A companhia também ajudou a China a disseminar sua visão de mundo. Os iPhones chineses censuram o emoji da bandeira de Taiwan, e seus mapas sugerem que o território faz parte da China. Durante algum tempo, simplesmente digitar a palavra Taiwan podia fazer um iPhone travar, segundo Patrick Wardle, ex-hacker na Agência Nacional de Segurança.

Às vezes, disse Shoemaker, ele era despertado no meio da noite com exigências do governo chinês para retirar um app. Se o app parecesse mencionar os temas proibidos, ele os retiraria, mas enviava os casos mais complicados a executivos graduados, incluindo Cue e Schiller.

A Apple resistiu a uma ordem do governo chinês de retirar os apps do Times em 2012. Mas cinco anos depois acabou fazendo isso. Cook aprovou a decisão, segundo duas pessoas inteiradas do assunto que falaram sob a condição do anonimato.

A Apple começou recentemente a revelar com que frequência os governos pedem que ela retire apps. Nos dois anos até junho de 2020, os dados mais recentes disponíveis, a Apple disse que aprovou 91% dos pedidos de remoção do governo chinês, ou 1.217 aplicativos.

Em todos os outros países somados nesse período, a empresa aprovou 40% dos pedidos, retirando 253 apps. A Apple disse que a maioria dos que removeu para o governo chinês se relacionavam a jogos de apostas ou pornografia, ou funcionavam sem licença do governo, como serviços de empréstimos e apps de streaming ao vivo.

Mas uma análise do Times de dados de apps chineses sugere que essas revelações representam uma fração dos apps que a Apple bloqueou na China. Desde 2017, aproximadamente 55 mil apps ativos desapareceram da App Store na China, segundo dados compilados pela Sensor Tower, firma de dados de apps. A maioria deles continuou disponível em outros países.

Mais de 35 mil desses apps eram jogos, que na China devem ser aprovados por reguladores oficiais. Os demais 20 mil cortes ocupam um amplo leque de categorias. Apps que mapeiam corridas dos usuários, selfies editados e ensinam posições sexuais foram removidos. Assim como apps que permitem que os usuários troquem mensagens privadas, compartilhem documentos e naveguem sites que o governo chinês bloqueou. Mais de 600 novos apps também desapareceram.

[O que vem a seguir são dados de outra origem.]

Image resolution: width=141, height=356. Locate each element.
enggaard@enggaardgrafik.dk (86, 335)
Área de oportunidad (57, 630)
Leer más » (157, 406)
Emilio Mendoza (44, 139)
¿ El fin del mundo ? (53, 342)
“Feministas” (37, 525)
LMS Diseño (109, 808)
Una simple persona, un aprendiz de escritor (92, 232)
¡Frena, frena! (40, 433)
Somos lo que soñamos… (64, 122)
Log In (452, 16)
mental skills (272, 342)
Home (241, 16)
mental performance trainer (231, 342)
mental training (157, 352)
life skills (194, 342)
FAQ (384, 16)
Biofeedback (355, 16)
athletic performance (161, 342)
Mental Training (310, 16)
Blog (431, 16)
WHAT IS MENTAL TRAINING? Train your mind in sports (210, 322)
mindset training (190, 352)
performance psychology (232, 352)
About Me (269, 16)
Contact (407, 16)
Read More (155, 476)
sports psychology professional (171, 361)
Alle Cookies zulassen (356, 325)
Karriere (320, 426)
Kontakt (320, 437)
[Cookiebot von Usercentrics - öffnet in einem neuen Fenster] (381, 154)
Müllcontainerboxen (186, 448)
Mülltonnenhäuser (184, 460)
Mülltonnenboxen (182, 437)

A Apple nega esses números, dizendo que alguns desenvolvedores removem seus apps da China. A Apple disse que desde 2017 retirou 70 novos apps em resposta a pedidos do governo chinês.

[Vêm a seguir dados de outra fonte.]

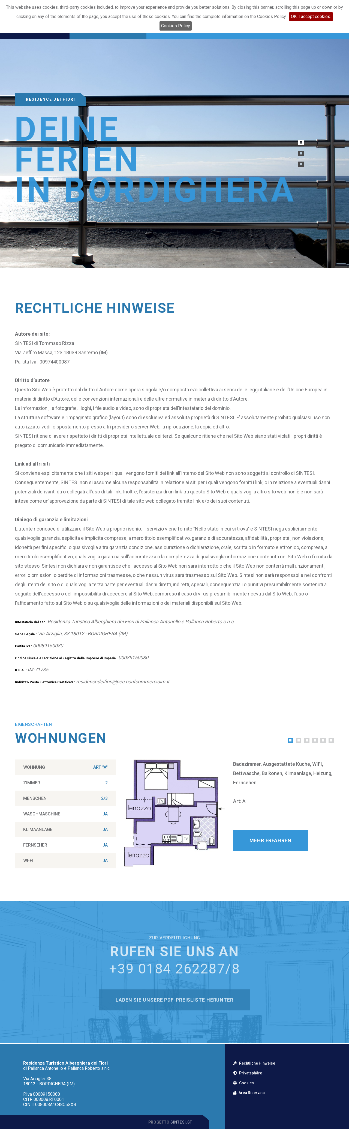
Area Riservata (249, 1093)
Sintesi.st (181, 1122)
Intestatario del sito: (30, 622)
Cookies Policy (175, 25)
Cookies (243, 1083)
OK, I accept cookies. (311, 16)
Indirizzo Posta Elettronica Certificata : (45, 682)
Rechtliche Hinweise (254, 1063)
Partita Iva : (23, 646)
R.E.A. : (20, 670)
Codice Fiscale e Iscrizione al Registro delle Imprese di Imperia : (66, 658)
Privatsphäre (247, 1073)
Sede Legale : (26, 634)
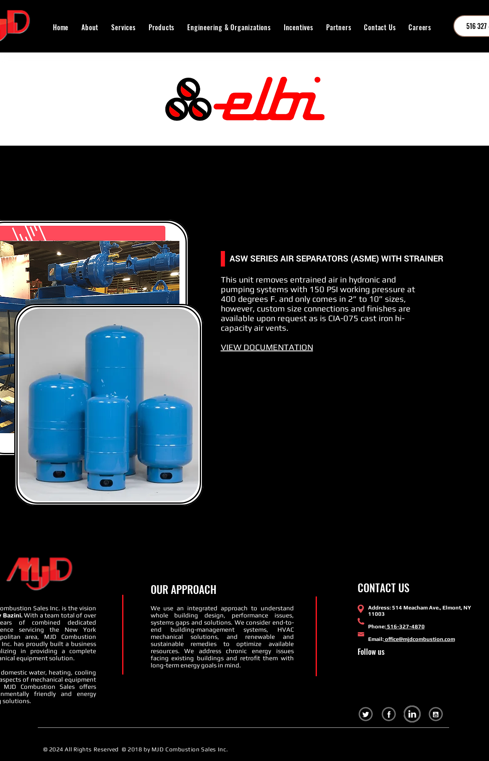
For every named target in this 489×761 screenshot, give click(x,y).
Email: (376, 639)
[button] (161, 27)
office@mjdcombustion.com (419, 639)
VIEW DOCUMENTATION (267, 347)
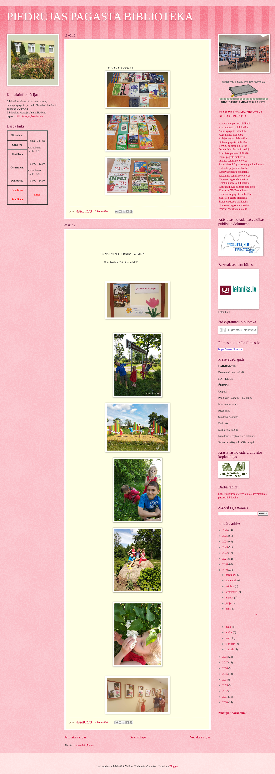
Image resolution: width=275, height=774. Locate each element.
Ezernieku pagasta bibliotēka (234, 153)
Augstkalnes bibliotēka (231, 134)
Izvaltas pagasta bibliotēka (233, 160)
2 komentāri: (102, 722)
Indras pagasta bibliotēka (232, 157)
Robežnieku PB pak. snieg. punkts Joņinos (241, 164)
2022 (225, 553)
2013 (225, 685)
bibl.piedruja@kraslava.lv (29, 116)
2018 (225, 656)
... (241, 613)
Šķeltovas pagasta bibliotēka (234, 205)
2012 (225, 691)
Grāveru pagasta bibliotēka (233, 142)
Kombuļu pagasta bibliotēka (234, 183)
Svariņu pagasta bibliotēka (233, 208)
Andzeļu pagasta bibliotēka (233, 127)
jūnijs (229, 608)
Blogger (173, 766)
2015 (225, 673)
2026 (225, 530)
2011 (225, 696)
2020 (225, 564)
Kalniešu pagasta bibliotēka (233, 168)
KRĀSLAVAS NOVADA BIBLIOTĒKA (240, 112)
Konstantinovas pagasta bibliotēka (237, 186)
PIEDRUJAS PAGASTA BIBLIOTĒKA (100, 16)
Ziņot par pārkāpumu (232, 713)
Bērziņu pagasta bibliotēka (233, 145)
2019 (225, 570)
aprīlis (229, 632)
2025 (225, 535)
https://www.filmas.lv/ (230, 349)
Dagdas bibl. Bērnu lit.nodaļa (234, 149)
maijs (229, 626)
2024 (225, 541)
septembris (232, 592)
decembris (231, 574)
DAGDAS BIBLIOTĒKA (233, 116)
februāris (231, 643)
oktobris (230, 586)
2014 (225, 679)
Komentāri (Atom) (83, 745)
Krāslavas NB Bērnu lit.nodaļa (235, 190)
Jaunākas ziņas (75, 737)
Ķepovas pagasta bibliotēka (233, 179)
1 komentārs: (102, 211)
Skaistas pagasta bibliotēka (233, 197)
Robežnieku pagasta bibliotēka (235, 194)
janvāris (230, 649)
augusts (230, 597)
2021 (225, 558)
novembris (232, 580)
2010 (225, 702)
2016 (225, 668)
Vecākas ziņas (200, 737)
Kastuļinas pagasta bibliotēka (234, 175)
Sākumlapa (138, 737)
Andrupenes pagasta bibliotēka (235, 123)
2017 (225, 662)
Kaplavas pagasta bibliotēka (234, 171)
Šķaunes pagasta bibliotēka (233, 201)
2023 (225, 547)
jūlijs (229, 603)
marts (229, 638)
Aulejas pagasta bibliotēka (233, 138)
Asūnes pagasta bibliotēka (233, 131)
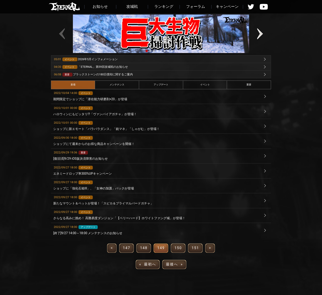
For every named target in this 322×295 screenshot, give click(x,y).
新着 (73, 84)
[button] (147, 51)
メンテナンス (117, 84)
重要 (248, 84)
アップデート (161, 84)
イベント (205, 84)
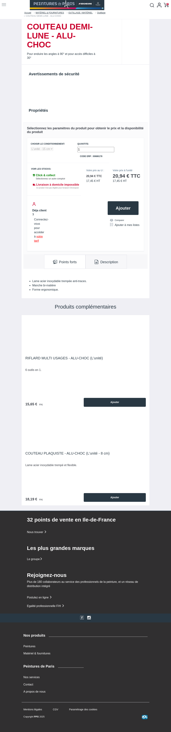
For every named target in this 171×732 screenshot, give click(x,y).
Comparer (117, 220)
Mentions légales (32, 709)
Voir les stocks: (41, 169)
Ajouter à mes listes (124, 224)
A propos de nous (34, 691)
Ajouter (123, 208)
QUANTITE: (83, 144)
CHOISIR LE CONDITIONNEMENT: (48, 144)
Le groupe (35, 559)
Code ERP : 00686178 (91, 156)
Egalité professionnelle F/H (46, 605)
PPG (36, 716)
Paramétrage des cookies (83, 709)
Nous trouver (37, 532)
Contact (28, 684)
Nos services (31, 677)
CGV (55, 709)
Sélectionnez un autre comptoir (50, 178)
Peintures (29, 646)
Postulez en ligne (39, 597)
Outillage (101, 13)
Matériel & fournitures (36, 653)
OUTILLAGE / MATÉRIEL (80, 13)
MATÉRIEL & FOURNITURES (50, 13)
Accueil (27, 13)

A discrepância entre as revelações da Apple e a análise do Times ocorre em parte porque a Apple está removendo apps antes que os censores da internet chinesa se queixem. A Apple não revela esses cortes em suas estatísticas.

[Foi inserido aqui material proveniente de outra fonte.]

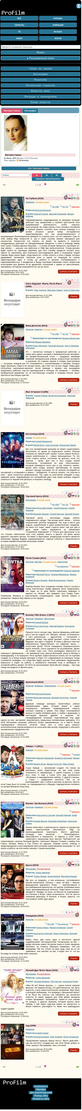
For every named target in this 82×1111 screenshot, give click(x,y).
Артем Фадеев (53, 876)
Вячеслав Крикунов (42, 698)
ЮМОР (19, 38)
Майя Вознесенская (57, 580)
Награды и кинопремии (40, 96)
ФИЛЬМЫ (58, 18)
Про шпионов (61, 924)
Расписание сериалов (40, 85)
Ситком (75, 755)
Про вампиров (61, 566)
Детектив (29, 329)
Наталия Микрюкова (60, 574)
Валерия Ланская (41, 514)
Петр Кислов (56, 981)
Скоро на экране (40, 68)
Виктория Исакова (69, 876)
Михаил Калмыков (58, 928)
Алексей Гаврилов (72, 571)
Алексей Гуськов (41, 214)
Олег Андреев (56, 1037)
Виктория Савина (55, 290)
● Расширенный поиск (40, 58)
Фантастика (63, 562)
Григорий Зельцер (56, 346)
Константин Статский (46, 815)
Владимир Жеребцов (57, 821)
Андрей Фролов (40, 821)
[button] (37, 175)
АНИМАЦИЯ (57, 25)
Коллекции (40, 74)
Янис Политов (40, 290)
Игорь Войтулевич (44, 508)
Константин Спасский (43, 933)
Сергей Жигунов (57, 514)
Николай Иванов (56, 626)
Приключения (50, 686)
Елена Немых (43, 928)
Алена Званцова (43, 873)
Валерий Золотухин (60, 698)
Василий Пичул (43, 574)
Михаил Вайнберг (43, 342)
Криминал (30, 202)
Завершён (74, 207)
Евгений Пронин (72, 514)
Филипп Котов (40, 764)
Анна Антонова (51, 445)
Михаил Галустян (54, 764)
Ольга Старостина (71, 290)
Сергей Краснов (60, 508)
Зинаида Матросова (71, 338)
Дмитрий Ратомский (57, 214)
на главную (15, 1084)
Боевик (29, 438)
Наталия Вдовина (41, 981)
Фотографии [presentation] (30, 111)
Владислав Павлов (67, 445)
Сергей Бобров (41, 622)
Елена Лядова (40, 876)
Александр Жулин (70, 981)
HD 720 (64, 207)
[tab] (12, 111)
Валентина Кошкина (57, 396)
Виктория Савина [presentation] (12, 111)
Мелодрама (31, 500)
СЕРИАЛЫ (19, 25)
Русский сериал (42, 202)
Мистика (38, 562)
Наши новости (41, 102)
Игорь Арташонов (71, 1037)
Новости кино (40, 91)
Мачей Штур (39, 445)
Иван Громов (68, 764)
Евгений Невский (63, 815)
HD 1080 (54, 207)
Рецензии (40, 79)
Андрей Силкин (42, 1033)
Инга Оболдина (40, 346)
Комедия (38, 329)
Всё (30, 168)
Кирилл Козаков (40, 580)
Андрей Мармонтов (43, 441)
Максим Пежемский (45, 758)
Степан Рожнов (40, 396)
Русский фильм (43, 869)
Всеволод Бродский (63, 758)
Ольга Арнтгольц (41, 626)
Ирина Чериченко (60, 933)
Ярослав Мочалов (43, 210)
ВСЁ (19, 18)
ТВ (19, 32)
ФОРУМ (57, 38)
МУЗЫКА (58, 32)
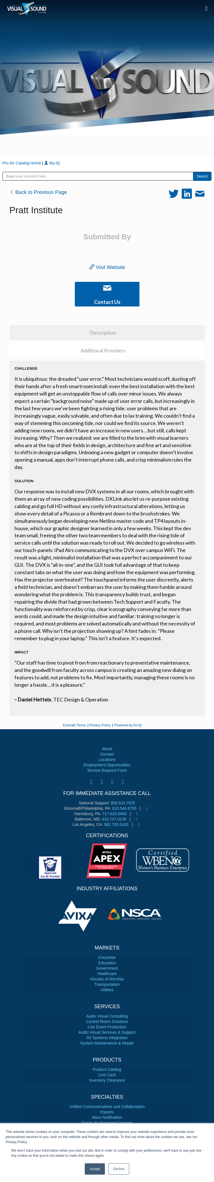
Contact (107, 754)
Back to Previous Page (38, 192)
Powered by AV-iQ (128, 725)
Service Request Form (107, 770)
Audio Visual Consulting (107, 1016)
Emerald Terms (74, 725)
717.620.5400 (114, 813)
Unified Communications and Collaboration (107, 1106)
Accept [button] (95, 1169)
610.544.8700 (124, 808)
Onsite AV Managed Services (107, 1122)
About (107, 749)
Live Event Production (107, 1027)
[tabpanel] (79, 914)
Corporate (107, 957)
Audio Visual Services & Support (107, 1032)
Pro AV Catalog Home (22, 163)
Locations (107, 759)
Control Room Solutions (107, 1021)
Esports (107, 1112)
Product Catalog (107, 1069)
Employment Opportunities (107, 765)
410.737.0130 (114, 819)
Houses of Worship (107, 979)
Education (107, 963)
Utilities (107, 990)
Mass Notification (107, 1117)
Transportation (107, 984)
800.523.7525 (123, 803)
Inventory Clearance (107, 1080)
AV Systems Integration (107, 1037)
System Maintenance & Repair (107, 1043)
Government (107, 968)
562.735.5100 (116, 824)
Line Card (107, 1075)
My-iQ (52, 163)
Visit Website (107, 267)
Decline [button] (118, 1169)
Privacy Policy (100, 725)
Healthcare (107, 973)
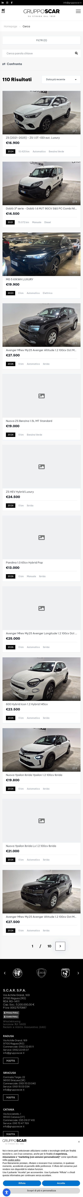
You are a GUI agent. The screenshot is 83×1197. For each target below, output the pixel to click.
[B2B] (3, 10)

Shoemaker disse que ele e sua equipe racionalizam a remoção de apps enquadrando-a como uma simples aplicação das leis de um país. Passos semelhantes foram dados em lugares como Arábia Saudita e Rússia, disse ele. "Ao mesmo tempo, nós não quisemos ser postos diante do Senado para explicar por que estamos 'censurando apps na China'", disse ele. "Foi uma corda-bamba em que tivemos de andar."